In an attempt to make the case for schools reopening, President Trump reiterated the false idea this week that children are somehow immune to COVID-19. “It’s also a case where there’s a tiny fraction of death, tiny fraction, and they get better very quickly,” Trump told a reporter during a White House press briefing on August 10, when pressed on previous comments from a Fox & Friends appearance that children are “almost" immune. “I think, for the most part, they don’t get very sick,” he told the reporter. But, they do. Children are not immune to the coronavirus and its health effects, and children of color are especially at risk of severe illness and death.

Trump's comments came the same week the American Academy of Pediatrics released a report that found more than 97,000 children tested positive for COVID-19 in the last two weeks of July, comprising 8.8% of total cases. On August 7, the CDC’s weekly mortality and morbidity report stated that Hispanic and Black children are respectively 8 and 5 times more likely to be hospitalized with severe illness from COVID-19. Despite Trump’s insistence, children do not simply “get better very quickly.”
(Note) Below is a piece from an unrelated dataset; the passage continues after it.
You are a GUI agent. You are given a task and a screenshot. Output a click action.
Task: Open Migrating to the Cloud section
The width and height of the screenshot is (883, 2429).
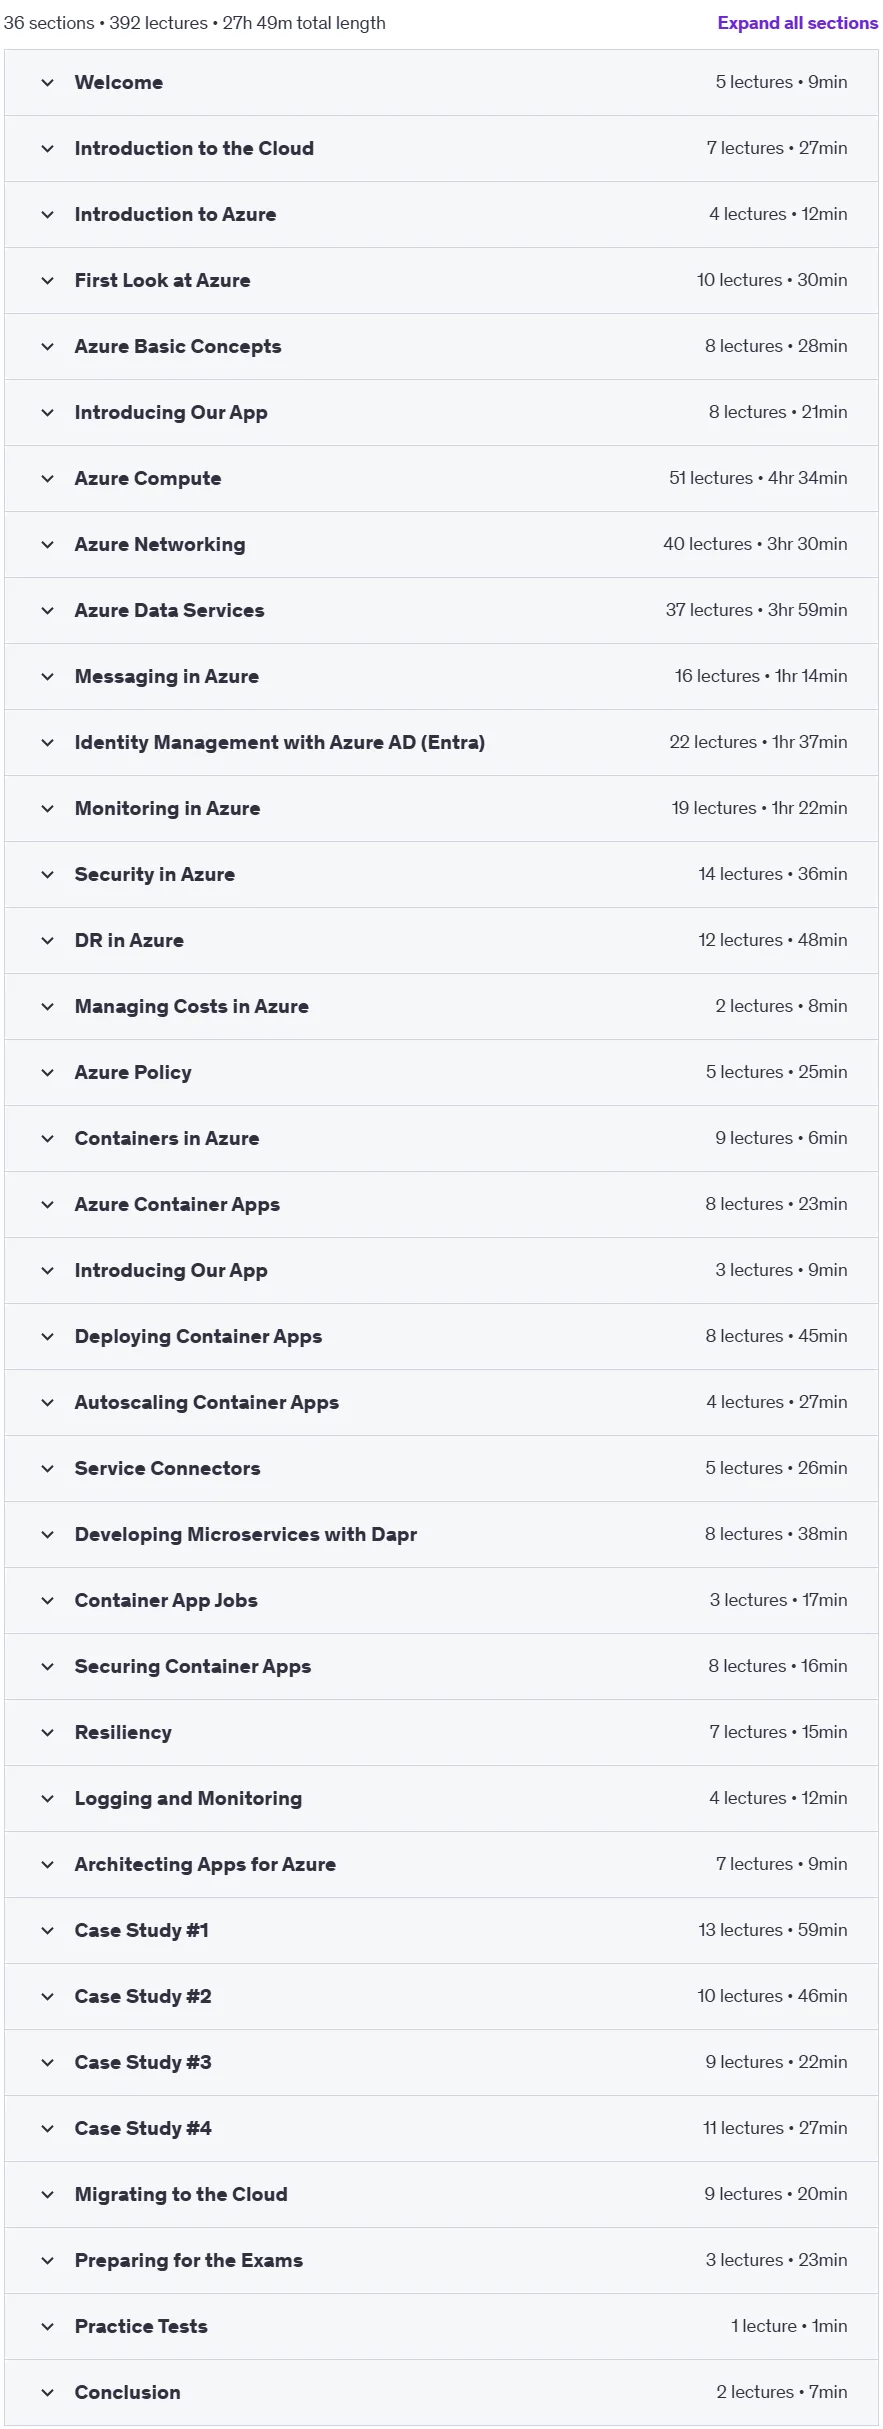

Araceli Morales Martinez didn’t get to be with her daughter as the 8-year-old died from complications of COVID-19 on June 1 in UNC Medical Center in Chapel Hill. Aurea Soto Morales was in the hospital for four days before she died. "It's a nightmare I never imagined living," Martinez told ABC 11. Morales loved playing in the snow and dancing and was the first child to die of COVID-19 in North Carolina.

In Florida, Kimora Lynum became the youngest child to die from COVID-19 on July 18. The Black 9-year-old was sent home from the hospital with a fever and collapsed later that day, according to CNN.

Skylar Herbert, also Black, was only 5 years old when she died of COVID-19, making her the youngest victim of the virus in Michigan. On April 19, her mother, LaVondria Herbert, made the decision to take her off the ventilator she’d been on since April 4 after doctors explained she wasn’t coming back, reported the Detroit News. “I had so many plans for us, baby girl,” the mourning mother said at her daughter’s memorial service.

The “tiny fraction” of children who are most at risk of dying from COVID-19 are children of color. When children are hospitalized with COVID-19, CDC data shows they have the same risk of developing severe illness as adults. If the hospitalization and death rates for Black and Hispanic adults are any indication, the outcomes for Black and brown children are equally worrisome. The coronavirus pandemic has exposed the racial health disparities that have existed in the U.S. for decades. Black and Hispanic families are more likely to be uninsured. They are impacted by centuries of systemic inequality — a lack of economic opportunity, discrimination in health care, and racist housing policies that have left many Native American, Black, and Hispanic people largely in neighborhoods lacking resources. These generational factors, along with ongoing racist policies, also make Black and brown children more vulnerable to COVID-19.

When we talk about the health of children and those who are at risk, we cannot ignore the disparities. We certainly cannot be willing to risk the lives of Black and brown children and dismiss their deaths as a small price to pay. Any time Trump claims children are “essentially immune,” he’s not concerned with the lives of Black, Hispanic, and Native American children. No child is immune to the novel coronavirus, and to minimize the deaths of the most vulnerable Americans so casually shows disregard for children’s lives — especially children of color.

Editor’s Note: Native American and Alaska Native people have also been disproportionately affected by the coronavirus pandemic. Unfortunately, data is insufficiently collected from counties and reservations where they live, leaving statistical gaps when reporting on Native American and Alaska Native people.